# 12 ways of Feature Selection/Dimension Reduction

--

It’s important to choose the best features for the machine learning models. Removing irrelevant features results in:

**Accuracy**: a better performing model

**Interpretability**:** **easier to understand

**Speed**: Model can run faster

There are various ways for selecting features, and it depends on the data itself and the result we want to get.

# Dimensionality Reduction Techniques:

## Percent missing values

Drop variables that have a high % of missing values

Because if the data has a lot of missing values, it would be hard for machine learning models to learn from.

Solution:

- Even if you are dropping it, you might encode the amusingness as a feature in order to keep as much information as the original data. Turning a missingness into a feature, it might become a useful feature actually. For example, you can create a binary indicators to denote missing (or non-missing values) like “is missing”.

## Amount of variation

If the feature is mostly all the same value or have a very low variation. Then the model is also hard to learn from it.

Solution:

- Standardize all variables, or use standard deviation to account for variables with difference scales.
- Drop variables with zero variation (unary)

## Pairwise correlation (between features)

Many variables are often correlated with each other, and hence are redundant. So if you drop one of them, you won’t lose that much information.

Solution:

- If two variables are highly correlated, keeping only one will help reduce dimensionality without much loss of information.
- Which one to keep? The one that has a higher correlation coefficient with the target.

## Multicollinearity

When two or more variables are highly correlated with each other.

Solution:

- Drop one or more variables should help reduce dimensionality without a substantial loss of information.
- Which variables(s) to drop? Use Condition index.

## Principal Component Analysis (PCA)

Dimensionality reduction technique which emphasizes variation.

It helps eliminating multicollinearity — but explicability is compromised. It uses orthogonal transformation

When to use:

- Excessive multicollinearity
- Explanation of the predictors is not important: because the output of PCA is not features you can identify, but a combination or a mix of all features.
- A slight overhead in implementation is okay
- More suitable for unsupervised learning

## Cluster analysis

Dimensionality reduction technique which emphasizes correlation/similarity.

It identifies groups of variables that are as correlated as possible among themselves and as uncorrelated as possible with variables in other clusters.

It reduces multicollinearity — and explicability is not (always) compromised.

When to use:

- Excessive multicollinearity
- Explanation of the predictors is important

It will return a pooled value for each cluster (i.e., the centroids), which can then be used to build a supervised learning model.

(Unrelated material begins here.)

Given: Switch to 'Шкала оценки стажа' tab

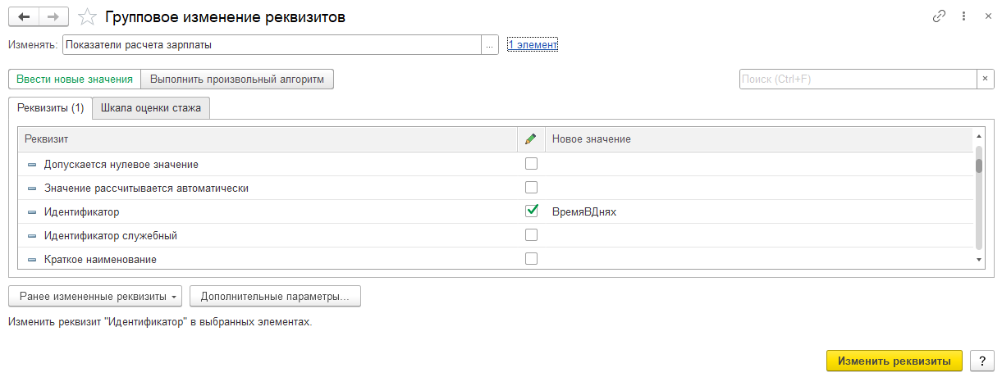Looking at the screenshot, I should click(x=151, y=107).
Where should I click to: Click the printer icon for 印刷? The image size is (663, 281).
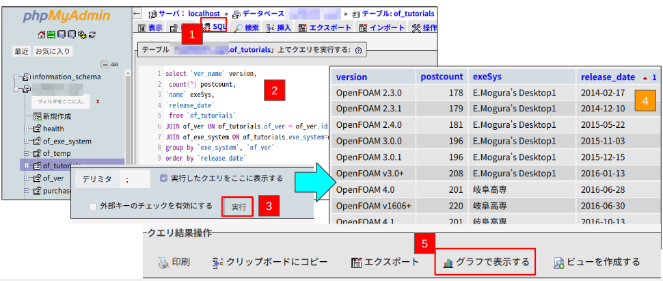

## Correlation (with the target)

Drop variables that have a very low correlation with the target.

If a variable has a very low correction with the target, it’s not going to be useful for the model (prediction).

However, this might, like any these techniques, can miss a useful feature. Because there might be a feature interaction. Like Variable A does not correlate with the target, Variable Bdoes not correlate with the target, but Variable A and B together, if you turn them into a combined feature, then they are correlated with the target.

## Forward Selection

- Identify the best variable (e.g., based on
**Model Accuracy**) - Add the next best variable into the model
- And so on until some predefined criteria is satisfied

## Backward Selection/elimination (RFE)

- Start with all variables included in the model
- Drop the least useful variable (e.g., based on the smallest drop in
**Model Accuracy**) - And so on until some predefined criteria is satisfied

## Stepwise selection

Similar to forward selection process, but a variable can also be dropped if it deemed as not useful any more after a certain number of steps.

## LASSO

LASSO: Least Absolute Shrinkage and Selection Operator

Two birds, one stone: Variable Selection + Regularization

LASSO is actually an algorithm for creating a regularized linear model. A nice property of LASSO is you change this regularization parameter, when it’s either very large or very small, there’s no regularization and you just have a plain linear model. Then if you increase or decrease that regularization parameters slightly, it does regularization which with LASSO actually drops coefficients all the way to zero. And a coefficient of zero means the feature has been dropped. So it essentially does feature selection for you.

## Tree-based selection

Forests of tress to evaluate the importance of features, which automatically computes the feature importance by fitting a number of randomized decision trees/ensembled trees… on various sub-samples of the dataset and use averaging to rank order features.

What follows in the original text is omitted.